Frau Innenministerin,
heute morgen erhielt ich vier Nachrichten, die mir Anlass zur Sorge geben:
1) Die Terrorattentate in Brüssel
2) Ihre Entscheidung, unsere getätigten Spenden von den Fördergeldern der Hilfsorganisationen abzuziehen
3) der offene Brief von 80 KünstlerInnen, der mich über Ihre u. U. geplante Stationierung von Panzern an der Österreichischen Südgrenze informierte
4) Ihre Androhung, in unseren Gemeinden das sogenannte „Community Policing“ einzuführen (obwohl die Kriminalitätsrate erwiesenermaßen zurückging)
Da wir seit heute wieder wissen, dass eine verstärkte, BürgerInnenrechte einschränkende Überwachung nicht geeignet ist, Terrorattentate zu verhindern (Punkt 1), sondern eine vernünftige Sozialpolitik am Ehesten befähigt ist, TerroristInnen den Nährboden zu entziehen (Punkt 2), möchte ich mich hier auf die Punkte 3 und 4 beziehen:
Für eine Niederösterreicherin, die zu einer Zeit geboren wurde, in der es keine nennenswerten politischen Umstürze oder unmittelbaren Bedrohungen in und um Österreich gab, muss es ungemein abenteuerlich sein, sich zum Epizentrum verbaler Drohungen und militanter Pläne zu machen.
Als Frau, die nicht das Glück hatte, in politisch sanft gepolsterter Naivität aufwachsen zu dürfen, da ich in Berlin hinter der Mauer geboren wurde, möchte ich Ihnen dringendst zu einem Geschichte-Crashkurs raten.
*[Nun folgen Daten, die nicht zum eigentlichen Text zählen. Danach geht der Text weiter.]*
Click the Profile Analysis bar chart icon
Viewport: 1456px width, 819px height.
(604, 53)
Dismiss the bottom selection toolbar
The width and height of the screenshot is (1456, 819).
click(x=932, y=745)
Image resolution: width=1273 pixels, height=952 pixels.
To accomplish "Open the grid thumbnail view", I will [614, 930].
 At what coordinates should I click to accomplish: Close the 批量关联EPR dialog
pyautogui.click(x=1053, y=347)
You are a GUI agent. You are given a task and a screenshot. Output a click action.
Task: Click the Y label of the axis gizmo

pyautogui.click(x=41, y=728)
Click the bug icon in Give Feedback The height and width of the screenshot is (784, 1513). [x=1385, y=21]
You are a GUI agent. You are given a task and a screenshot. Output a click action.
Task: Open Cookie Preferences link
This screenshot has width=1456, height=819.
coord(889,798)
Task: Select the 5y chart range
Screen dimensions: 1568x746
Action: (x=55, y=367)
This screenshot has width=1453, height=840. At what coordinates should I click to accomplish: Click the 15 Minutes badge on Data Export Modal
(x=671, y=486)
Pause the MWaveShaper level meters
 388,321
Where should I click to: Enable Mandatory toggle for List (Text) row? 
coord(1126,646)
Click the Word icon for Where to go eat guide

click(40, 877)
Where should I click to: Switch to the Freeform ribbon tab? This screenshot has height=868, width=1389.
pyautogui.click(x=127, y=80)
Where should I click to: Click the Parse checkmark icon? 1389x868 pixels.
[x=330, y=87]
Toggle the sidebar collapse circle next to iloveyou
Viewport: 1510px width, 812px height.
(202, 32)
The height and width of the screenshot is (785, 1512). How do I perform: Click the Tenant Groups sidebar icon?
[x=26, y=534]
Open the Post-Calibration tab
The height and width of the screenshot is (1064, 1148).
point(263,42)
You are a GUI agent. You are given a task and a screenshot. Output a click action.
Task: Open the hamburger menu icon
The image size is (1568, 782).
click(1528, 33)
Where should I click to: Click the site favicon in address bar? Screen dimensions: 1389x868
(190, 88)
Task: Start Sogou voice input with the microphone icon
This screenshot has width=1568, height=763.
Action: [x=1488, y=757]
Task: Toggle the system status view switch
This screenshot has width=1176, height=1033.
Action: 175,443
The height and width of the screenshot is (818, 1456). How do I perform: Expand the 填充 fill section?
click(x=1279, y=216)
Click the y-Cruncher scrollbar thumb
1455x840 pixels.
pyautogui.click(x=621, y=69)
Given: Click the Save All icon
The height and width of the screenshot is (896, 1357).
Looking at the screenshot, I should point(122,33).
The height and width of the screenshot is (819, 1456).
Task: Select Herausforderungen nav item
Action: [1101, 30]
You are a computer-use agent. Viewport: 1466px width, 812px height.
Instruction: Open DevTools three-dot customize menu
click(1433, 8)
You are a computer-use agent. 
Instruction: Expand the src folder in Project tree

Nicht nur die von Panzern geschützte Mauer zerriss meine Familie (und wird Familien zerreissen, die vor Krieg und Terror flüchten konnten oder eben nicht), nein, auch die Geheimpolizei, die ohne tatkräftiger Unterstützung der Bevölkerung niemals zu ihrer zersetzenden Macht gefunden hätte ( Konrad Kogler: „Jeder kann mitmachen“): sie trennt Teile meiner Angehörigen bis auf den heutigen Tag, da war die Akteneinsicht nach 1989 gar nicht mehr nötig.
Die Wunden, die sich einander vertrauende Menschen durch die Stasi zufügten, kann auch die Zeit nicht heilen. Das Unvermögen, den geopolitischen Zynismus der Mauer zu begreifen, ist nachhaltig. Nein, die Berliner Mauer wird erst dann endgültig Geschichte sein, wenn alle gestorben sind, die an ihr litten. Die Stasi wird erst dann nur in Geschichtsbüchern eine Rolle spielen (die Sie lesen sollten, Frau Mikl-Leitner!), wenn es die, die einander bespitzelten und verrieten, nicht mehr gibt. Ein naher Angehöriger verlor einen großen Teil seines Freundeskreises an Bautzen, ein Gefängnis, das politisch Andersdenkende mit übelsten Methoden zu brechen versuchte, während ein anderer Karriere machte, weil er dem Staat mit Informationen diente.
Es ist mir gänzlich gleichgültig, wie dumm, kurzsichtig und fern ab vom Weltgeschehen Ihre Umgebung war, in der Sie aufwuchsen und sozialisiert wurden, Frau Mikl-Leitner: Sie haben nicht das historische Recht, Panzer an unsere Grenzen zu schicken und von Festungsmauern zu faseln. Und Sie haben nicht das Recht, in einem Rechtsstaat BürgerInnen aufeinander loszulassen.
Sie entpuppen sich zunehmend zu einer Gefahr für Österreich. Treten Sie zurück.